Why should I have surgery?
The discomfort you feel, and the lump, should disappear. With surgery, the chances of the ganglion never returning are greatly improved.
What are the possible alternatives to surgery?
It is common for a ganglion to disperse on its own within a couple of years of first appearing. If it is not bothering you, it is best left alone. Fluid can be drawn out of the lump using a needle. Cortisone, a steroid, can be injected into the ganglion. Neither of these treatments are a long term solution.
How is the operation carried out?
Different anaesthetic techniques can be used. The procedure rarely takes more than 30 minutes. The ganglion is separated from the nearby tendons, blood vessels and nerves. Once the ganglion has been separated it is then removed.
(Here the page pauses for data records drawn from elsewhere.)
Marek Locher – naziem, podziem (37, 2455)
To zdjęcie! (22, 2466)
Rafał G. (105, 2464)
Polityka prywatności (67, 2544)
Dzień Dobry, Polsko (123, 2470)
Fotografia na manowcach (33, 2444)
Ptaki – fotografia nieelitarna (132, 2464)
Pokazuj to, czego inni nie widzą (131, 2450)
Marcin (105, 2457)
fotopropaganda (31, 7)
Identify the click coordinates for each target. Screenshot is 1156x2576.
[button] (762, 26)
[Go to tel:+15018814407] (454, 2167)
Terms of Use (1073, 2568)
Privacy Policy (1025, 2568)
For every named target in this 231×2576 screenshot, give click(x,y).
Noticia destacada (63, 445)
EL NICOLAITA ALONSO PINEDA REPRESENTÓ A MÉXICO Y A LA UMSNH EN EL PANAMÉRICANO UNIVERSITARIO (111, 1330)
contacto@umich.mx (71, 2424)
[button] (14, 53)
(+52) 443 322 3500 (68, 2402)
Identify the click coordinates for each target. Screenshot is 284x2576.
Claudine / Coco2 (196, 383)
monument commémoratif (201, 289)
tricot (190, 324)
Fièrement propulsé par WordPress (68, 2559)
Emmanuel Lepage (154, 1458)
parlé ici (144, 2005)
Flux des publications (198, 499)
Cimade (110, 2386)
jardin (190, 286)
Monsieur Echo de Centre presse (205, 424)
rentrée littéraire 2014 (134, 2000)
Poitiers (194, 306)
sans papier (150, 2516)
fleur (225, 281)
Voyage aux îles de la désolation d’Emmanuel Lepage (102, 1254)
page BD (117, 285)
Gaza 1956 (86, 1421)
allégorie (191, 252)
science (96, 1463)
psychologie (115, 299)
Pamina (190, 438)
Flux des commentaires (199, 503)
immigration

How long will it take to recover?
You could return home the same day. By exercising on a regular basis you will increase your chances of returning to normal activities sooner. But before you start, check with a relevant healthcare professional or your doctor. You will feel discomfort for a few days but this and any stiffness should improve fairly quickly. It is possible that the ganglion may come back in time.
A ganglion may be uncomfortable but it is not too serious. If it is causing you problems it can be removed by your surgeon.